In some ways, McAfee has already had a front-row seat to Trump’s attempts to undo his 2020 election loss in Georgia.

In late 2018, McAfee was appointed as an assistant U.S. attorney in the Northern District of Georgia, also in Atlanta, where he prosecuted cases including fraud, illegal firearms and drug trafficking. McAfee’s boss was at the time was U.S. Attorney Byung J. “BJay” Pak, a Trump-appointee who abruptly resigned in early 2021 after a colleague warned him Trump was planning to fire him because he had failed to validate claims of widespread election fraud.

Months after Pak resigned, McAfee was appointed by Kemp to be Georgia’s inspector general. Kemp, who was pressured by Trump to overturn the 2020 results and then attacked when he refused, is expected to be a star witness against the former president.

A little under two years later, Kemp appointed McAfee to replace a retiring judge on the Fulton County bench. Six months later, McAfee was assigned to the Trump case.

McAfee is now seeking a full four-year term, running on a platform that includes cutting the backlog of cases that piled up during the pandemic and “holding violent offenders accountable.” His campaign website makes no mention of the best-known case on his docket — but points to his commitment to “transparency” and his YouTube video feed of court proceedings.

Last week, McAfee drew two challengers for his election on May 21 — Robert Patillo, a civil rights attorney, and Tiffani Johnson, a staff attorney for another Fulton County judge. The nonpartisan judicial election will appear on the same ballot as partisan primary races, including district attorney. A runoff, if needed, would happen in June.

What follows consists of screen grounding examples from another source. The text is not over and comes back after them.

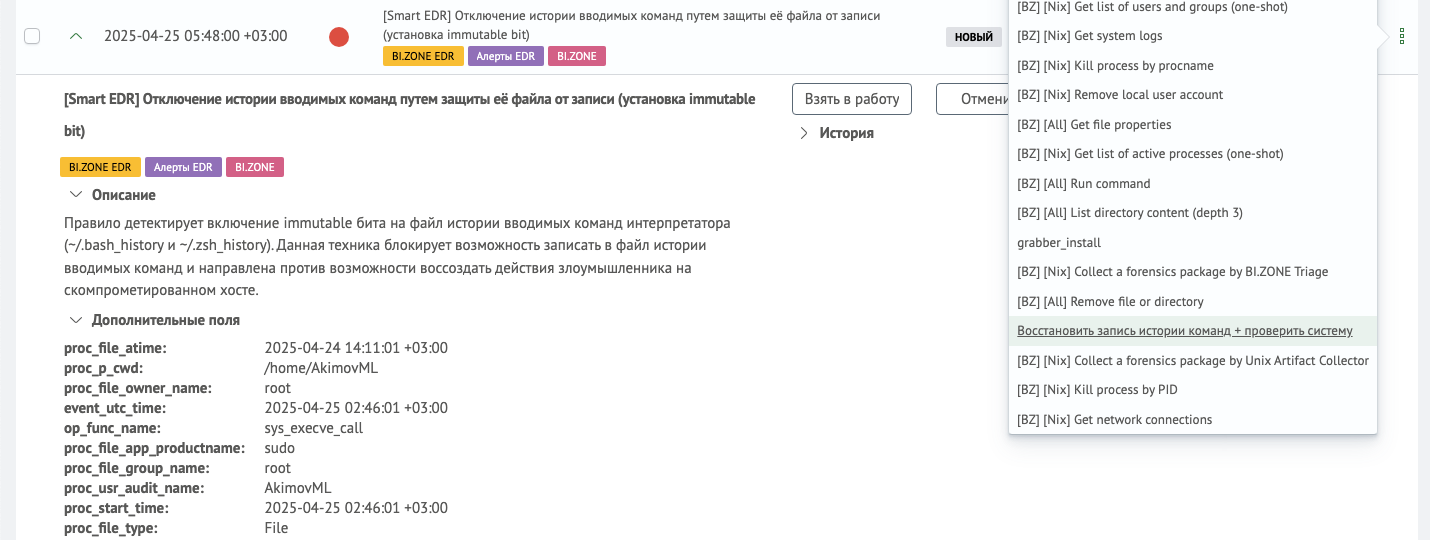This screenshot has height=540, width=1430.
Task: Click the НОВЫЙ status badge
Action: tap(974, 37)
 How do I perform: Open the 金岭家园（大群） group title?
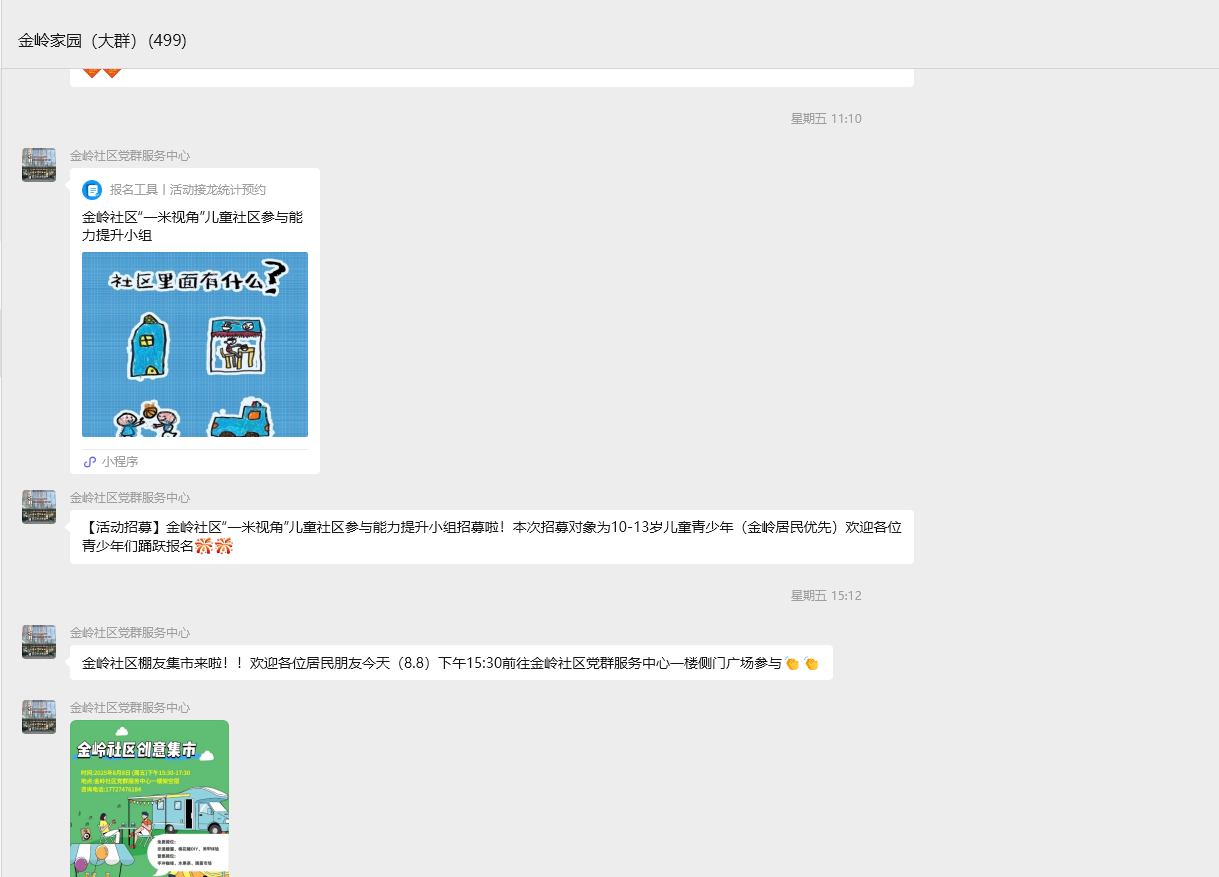(x=102, y=41)
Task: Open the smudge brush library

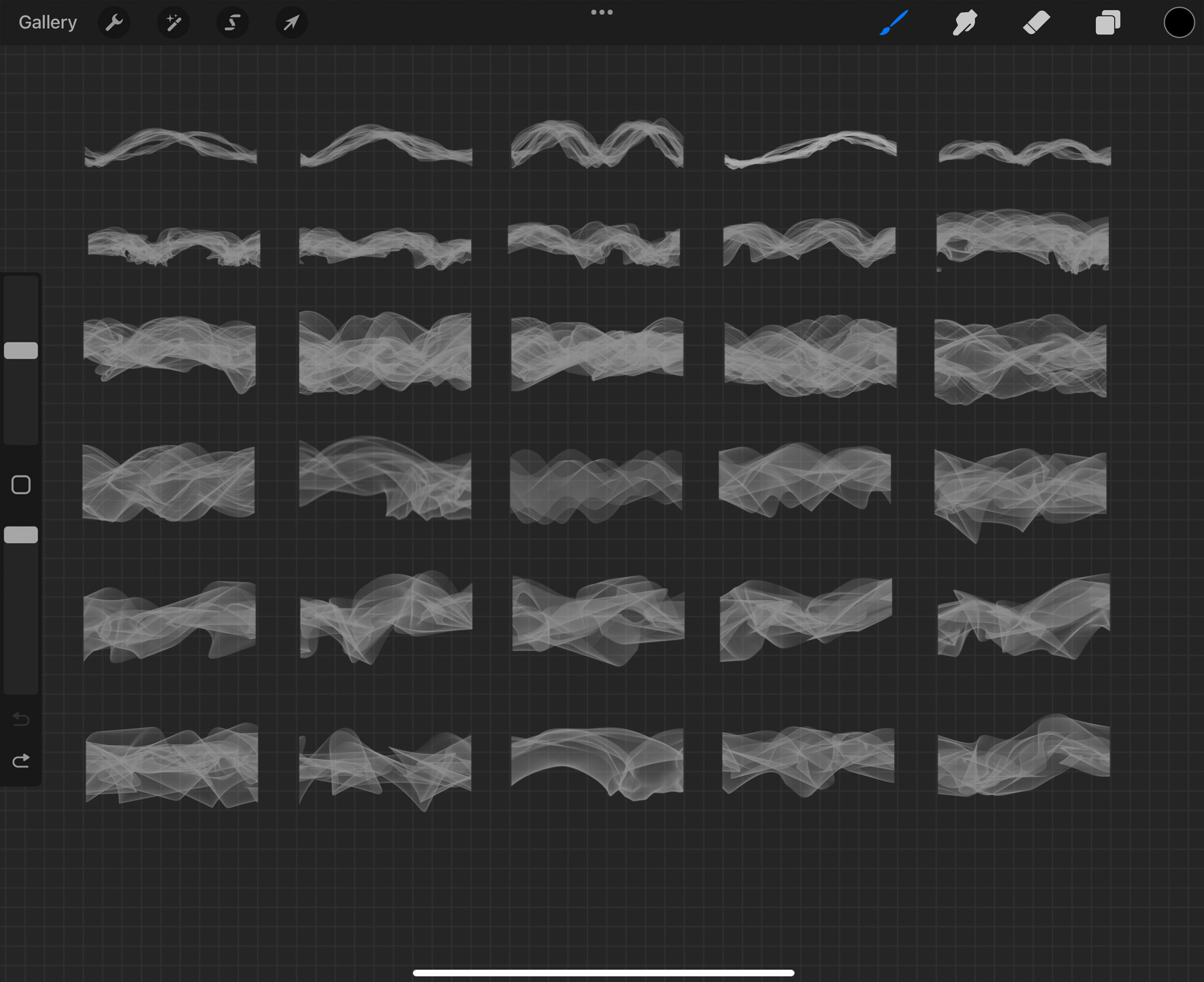Action: coord(964,22)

Patillo has noted that the Trump election case has moved at a faster clip than prosecutions of lesser-known defendants who have been sitting in jail for years waiting for their trials. He called the Willis removal hearings a “giant reality show” that has embarrassed Atlanta. “Tell me that looks like a well-run courtroom,” Patillo told the “Shelley Wynter Show,” a conservative radio program.

The next day, McAfee called in to the same show. He did not respond to Patillo’s comments about the Trump case, but said he inherited a docket where 25 defendants had been in jail for more than 1,000 days — and that number is now 10.

“We have been attacking this backlog with everything I’ve got. We’ve been just doing jury trial after jury trial,” McAfee said, adding that he has presided over more than 25 murder trials. “People maybe don’t see all of the cases that I’ve handled. Maybe one of them gets most of the attention.”

Sadow, Trump’s attorney, suggested last week that Patillo had been “chosen” to run against McAfee by a “pro-Willis faction to put political pressure on the court to rule in her favor.” Patillo publicly denied it. McAfee dismissed it.

“I’m not one to jump into conspiracy theories like that,” McAfee said. And even if it were true, he added, “it is absolutely not going to play into my decision in any way. No job is worth my integrity.”

McAfee said he contemplates a day when his children, now ages 5 and 3, are old enough to ask him about the cases he has handled.

“I’m looking forward to looking them in the eye and telling them I played it straight,” he said, “and I did the best I could.”

Marianne LeVine contributed to this report.